R22 and R23 are preferably an alkyl radical such as, preferably, methyl, ethyl, propyl, butyl, or an alkenyl radical such as vinyl and allyl. Most preferably, R22 and R23 with alkyl radicals, preferably methyl, ethyl or propyl radicals. Preferably, R24 is an alkyl group, most preferably further functionalized by one or more amino groups. The most preferred organofunctional silane is N- (2-aminoethyl-3-aminopropyl) trimethoxysilane). The composition further contains from about 0 to about 5 weight percent of an organometallic complex such as a condensation catalyst, which accelerates the aging of the composition. The condensation catalyst is of the formula: (R ") 2M (R¿b) 2 wherein R is a monovalent alkyl or alkenyl radical having from 1 to 10 carbon atoms or a phenyl radical, R26 is an alkyl or alkenyl radical having from 1 to 10 carbon atoms or a phenyl radical having an organo functional group, and M is a metal. Preferably, the organometallic complex is an organotin complex of a carboxylic acid selected from the group consisting of dibutyltin diacetate, stannous octoate, dibutyltin dioctate and dibutyltin dilaurate. Preferably, the condensation catalyst is present at about 0.02 to about 3 weight percent. Most preferably, the organotin salt is dibutyltin dilaurate of the formula: (C4H9) 2Sn (OCOC10H20CH3) 2.
In all of the above compounds, the alkyl includes straight, branched or cyclic radicals. Among the alkyl groups are straight chain or branched chain alkyl of 1 to 10 carbon atoms, such as methyl, ethyl, propyl, isopropyl, n-butyl, isobutyl, tert-butyl, fanyl, isopentyl, hexyl, etc., the cycloalkyl is cycloalkyl of 3 to 8 carbon atoms, for example, cyclopropyl, cyclobutyl, cyclohexyl, etc., the alkenyl groups are, alkenyl of 1 to 10 carbon atoms, such as, for example, vinyl and allyl. The above groups as well as the phenyl radicals can further be functionalized by including in the chain or ring structure, as the case may be, a group selected from the class consisting of amino, ether, epoxy, isocyanate, cyano, acryloxy, acyloxy and combinations, provided that the functionalization does not adversely affect the desired properties of the compound. The composition may contain from 0 to 80 weight percent of a solvent or diluent to allow for easier coating application. The amount of the solvent will be selected to allow the composition to be applied easily and quickly to the surface to be coated. The composition may contain other optional ingredients such as pigments and other fillers in lower amounts provided that the addition of the ingredients does not cause degradation of the desired properties of the cured coating made from the composition. The organopolysiloxane composition of the present invention is prepared by mixing the ingredients together in the absence of moisture. The silane is sensitive to moisture and will experience entanglement in the presence of moisture, so that the mixture must be essentially free of free moisture when the silane is added and maintained in a moisture free state until curing is desired. A preferred method of mixing comprises mixing the polysiloxane fluids with the fillers and pigments. Then, oximinosilane and organofunctional silane are added and mixed under a nitrogen atmosphere. The organotin salt is added to the mixture together with any solvent or diluent and the mixture is then filled into sealed containers for storage before use.

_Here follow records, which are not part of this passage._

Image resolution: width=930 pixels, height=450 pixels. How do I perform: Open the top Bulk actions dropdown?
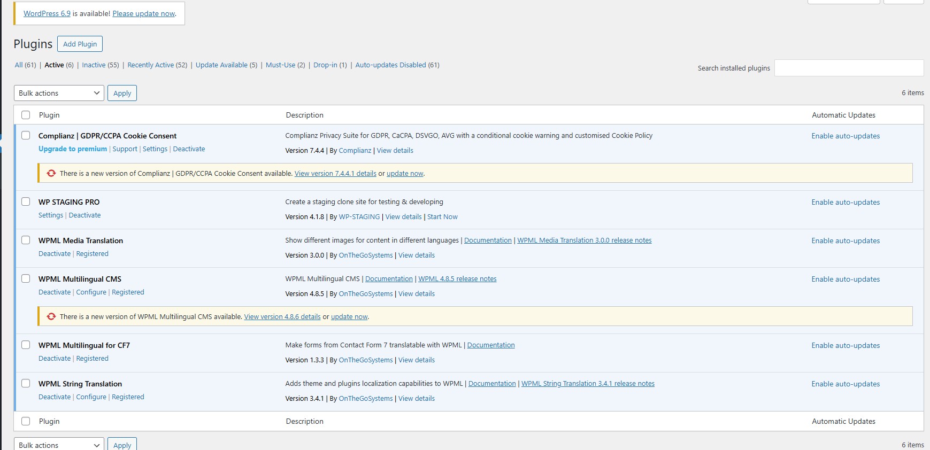pyautogui.click(x=59, y=93)
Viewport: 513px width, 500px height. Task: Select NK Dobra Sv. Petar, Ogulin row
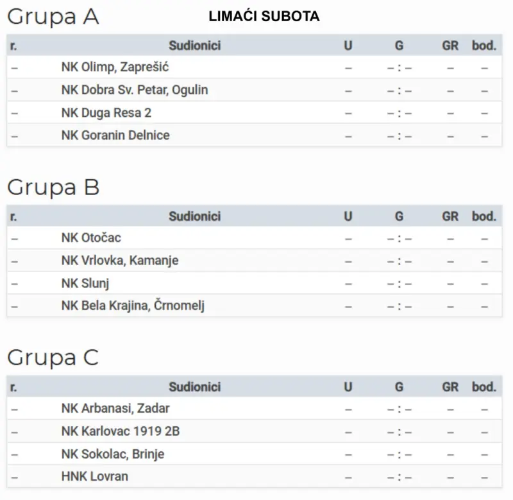(x=254, y=90)
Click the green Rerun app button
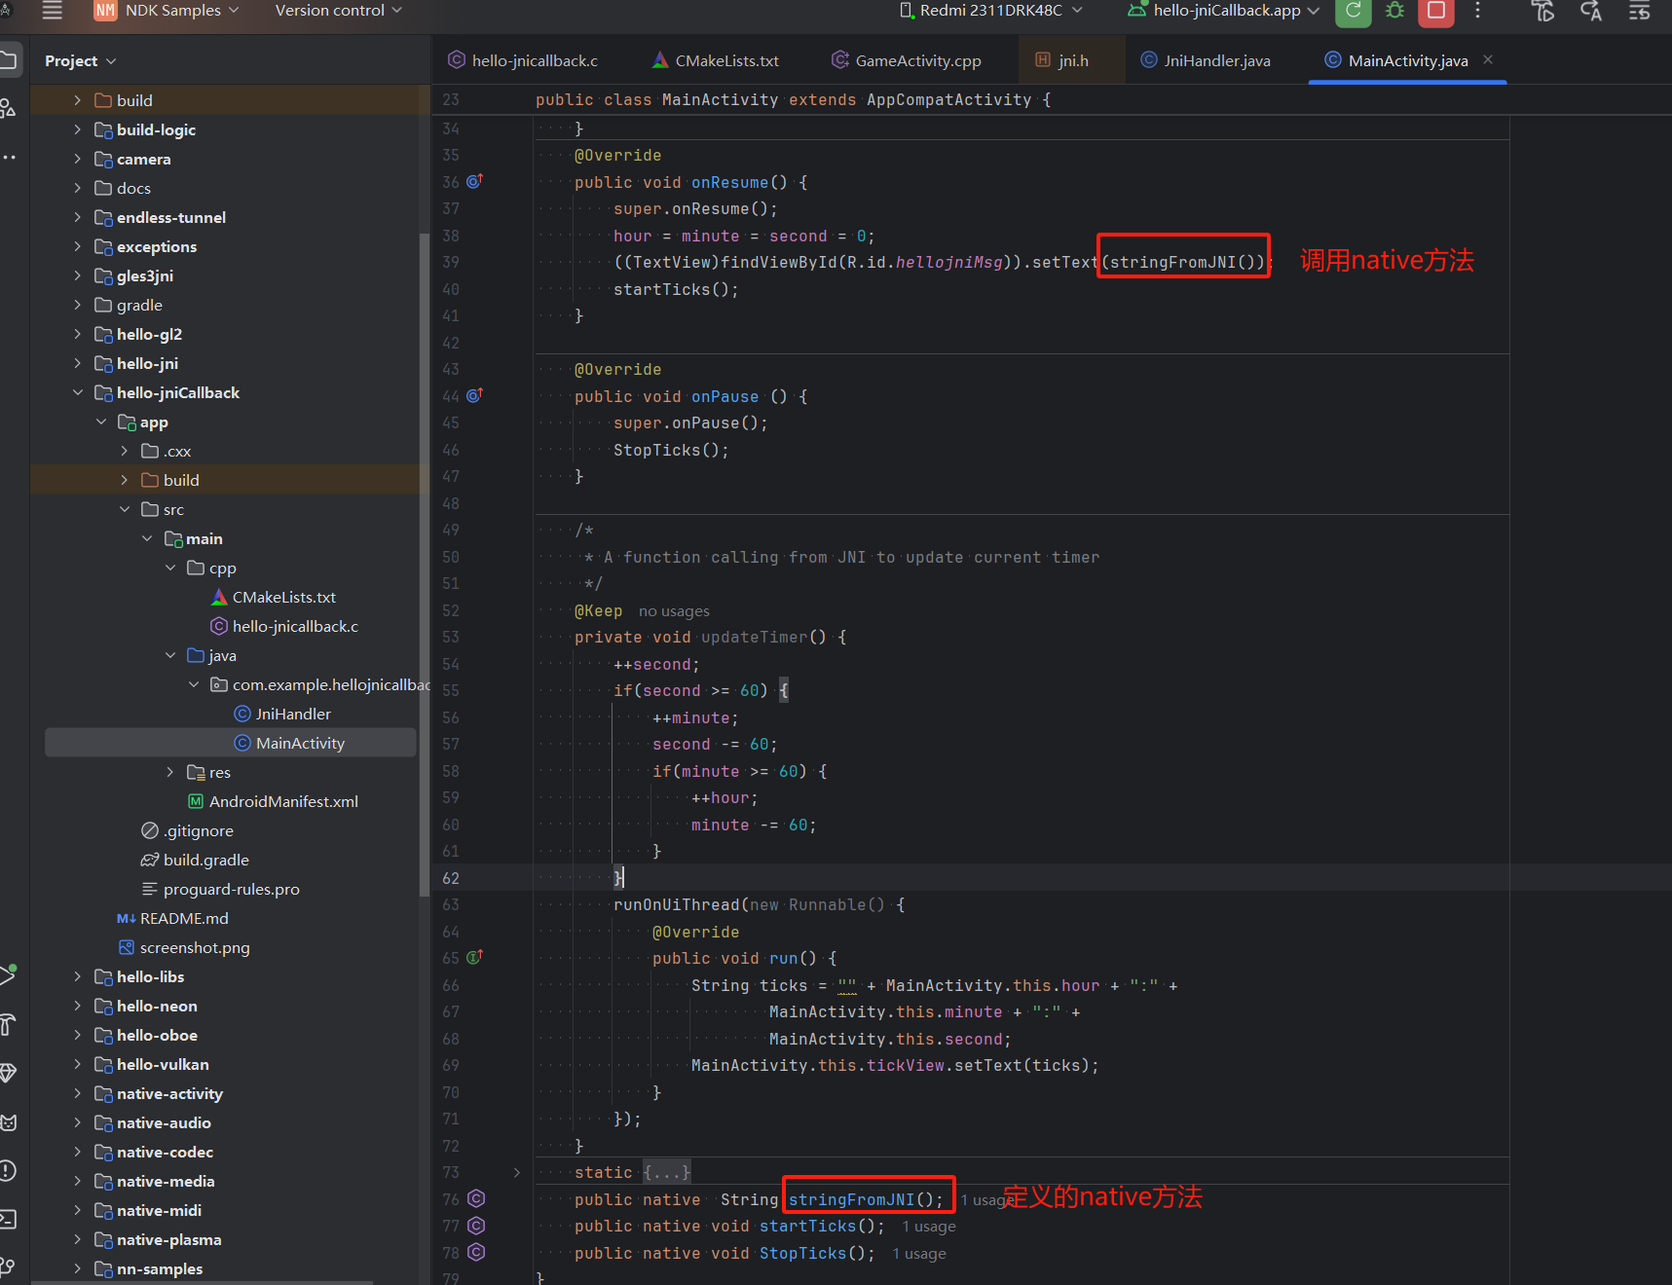 1353,11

The surface that will be protected is covered with the composition through conventional methods such as immersion, brush application or spraying. Preferably, the surface to be protected is covered by spraying one or more application of the composition of the present invention. The composition can be adjusted to the proper consistency for use in these methods by heating or by the addition of a suitable solvent, particularly for spray application.
The thickness of the coating will depend on the specific requirements of the application and the desired level of protection. The coating preferably has an average thickness of 50 to 1000 microns, preferably an average thickness of 100 to 750 microns, most preferably around 250 to 500 microns. After the coating is formed on the surface, the surface is exposed to a normal atmosphere for entanglement and cure of the coating. The improved coating of the present invention is capable of protecting surfaces against environmental effects, particularly cathodic stress of metal surfaces as a result of corrosion in the presence of moisture such as rain or fog in combination with contaminated atmospheres, salt or mist spray or direct exposure to salt water. The improved coating of the present invention is particularly useful for protecting metal surfaces that are directly exposed to salt water. Such surfaces include ship hulls and other vessels, oil drilling platforms, marine port structures and pillars, etc. When the coating is used in the hulls of ships, other benefits such as resistance to incrustation as well as protection against corrosion are achieved. The coating does not allow marine animals, such as gullies or barnacles, to adhere easily to the surface. Any of these animals that attempt to bind or stick to the surface are usually removed from the surface through high pressure washers. In addition, surface cleaning is generally achieved through high-pressure washing and / or manual or mechanical rubbing and does not require scraping operations commonly used during the cleaning of ship hulls, or other marine installations. As the cleaning of the surfaces covered with the composition of the present invention is easily achieved, the composition can also be used as an anti-paint coating on the surfaces. The following examples are included to illustrate the preferred embodiments of the invention and to demonstrate the usability of the coating and are not intended to limit the scope of protection for the invention in any way.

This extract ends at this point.